Having covered the rules that protect your access to the data of others in our previous article, the natural follow up is to discuss how your personal data is protected. Data privacy has become an increasingly prominent issue, especially where it involves the commercial use of personal information gathered by ISPs and companies like Google and Amazon. In our interconnected world, such personal information can impact an individual’s ability to apply for loans, secure employment, or their personal reputation. Therefore, there does need to be a standard for minimum protections of personal information to ensure both its accuracy and proper use.
Before the internet became the global commercial enterprise it is today, it was a product of the United States military and university researchers. Both groups saw the need for the protection of an individual’s personal information even in those early days They convened the Special Advisory Committee on Automated Personal Data Systems was established to determine a set of guidelines for the protection of personal data for both government and commercial purposes. In 1973, the committee returned the following principles to guide policymakers in creating data privacy regulations:
- For all data collected, there should be a stated purpose.
- Information collected from an individual cannot be disclosed to other organizations or individuals unless specifically authorized by law or by consent of the individual.
- Records kept on an individual should be accurate and up to date.
- There should be mechanisms for individuals to review data about them, to ensure accuracy. This may include periodic reporting.
- Data should be deleted when it is no longer needed for the stated purpose.
- Transmission of personal information to locations where “equivalent” personal data protection cannot be assured is prohibited.
- Some data is too sensitive to be collected, unless there are extreme circumstances (e.g., sexual orientation, religion).
These principles focus on limiting the scope of data collection and sharing, as well as ensuring that individuals can check the accuracy and location of their information. However, the country that developed them has subsequently failed to implement them. The United States’ policies on data privacy have been exceptionally narrow, only focusing on medical records, credit ratings and financial transactions, and intercepted electronic communication. Outside of these areas, there are very few regulations at the US federal level that govern the collection and sharing of user data. In essence, whoever collects the data has the right to store and share it, even without the individual’s knowledge or consent.
However, some US states are starting to fill the void. California enacted a new law in 2020, the California Consumer Privacy Act, allowing its residents to request access to data collected on them and to prohibit the sale of that data, with the final regulations still being drafted and implemented. This is the most notable expansion of data privacy rights in the US, but it can hardly be considered comprehensive. It only applies within the California, and only to data directly collected by any private or public organization. Information purchased from a third party would not be covered under this legislation and therefore would be outside the control of the individual it relates to. These loopholes and a broader disregard for data privacy in the US has created a vast market for the sale of personal information without the knowledge or consent of the user. The state of data protection in the US is representative of the majority of countries, with very little protection or regulation available to allow individuals to control their information online.

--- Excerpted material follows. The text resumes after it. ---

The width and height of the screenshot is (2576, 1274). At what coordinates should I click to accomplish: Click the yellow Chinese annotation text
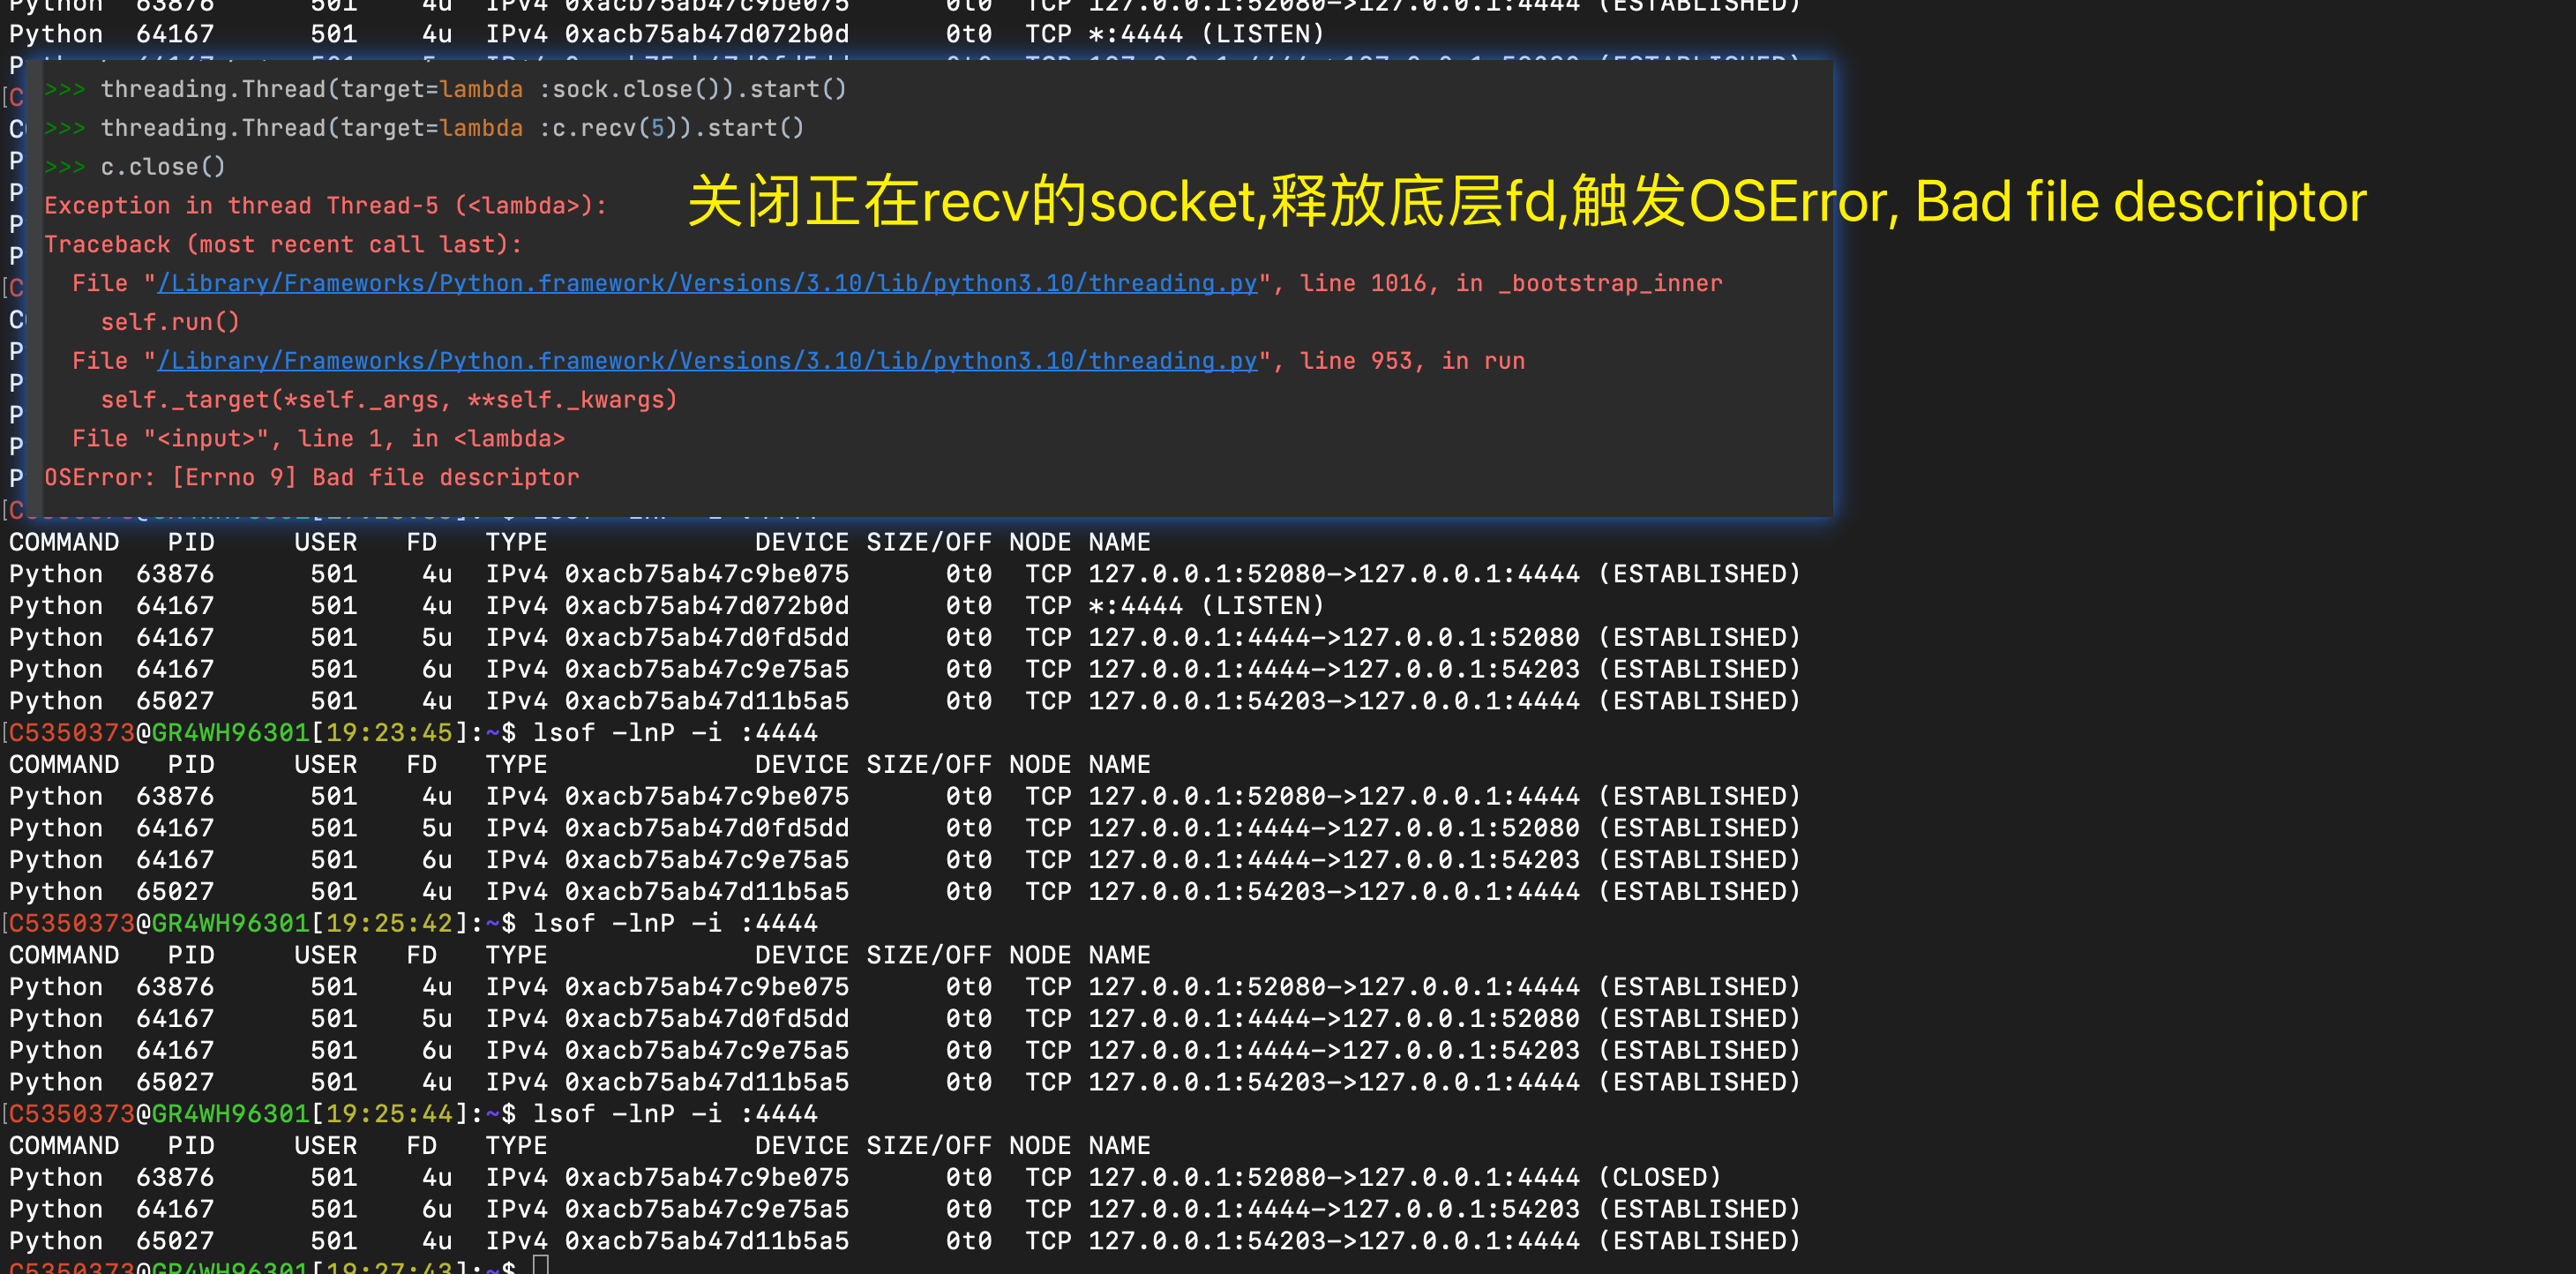[1526, 201]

On the other hand, the European Union’s General Data Protection Regulation (GDPR) has become a model for data privacy regulation. The European Convention on Human Rights that came into force in 1953 guarantees that “Everyone has the right to respect for his private and family life, his home and his correspondence”. The GDPR works to ensure that both public and private sector organizations utilize data in cases where the collector has the consent of the user, is fulfilling a legal obligation, or working in an official capacity for the public good. These protections apply to both data collected directly by organizations and data purchased from third parties, making it one of the most expansive data protection policies globally. These protections also apply beyond the borders of the EU. Per Chapter 5 of the GDPR, organizations are prohibited from transferring EU internet user data to countries with weaker data protection laws for subsequent use or sale. This more globalized protection provides a model for more universal protections for global citizens across the emerging cyber commons.
Disparities between different regional and national protections for users in cyberspace necessitate the establishment of a new global convention on data privacy, similar to the United Nations Convention on the Law of the Sea or the Outer Space Treaty. These agreements provide an internationally agreed upon framework to ensure the rights of all global citizens to common resources. Cyberspace is a similarly universal resource, and therefore deserves the same degree of attention. By developing fair and equitable standards for protecting global citizens in cyberspace, we can foster a space where individuals can explore the wealth of information provided by the internet without the fear of their every click and keystroke being recorded and sold.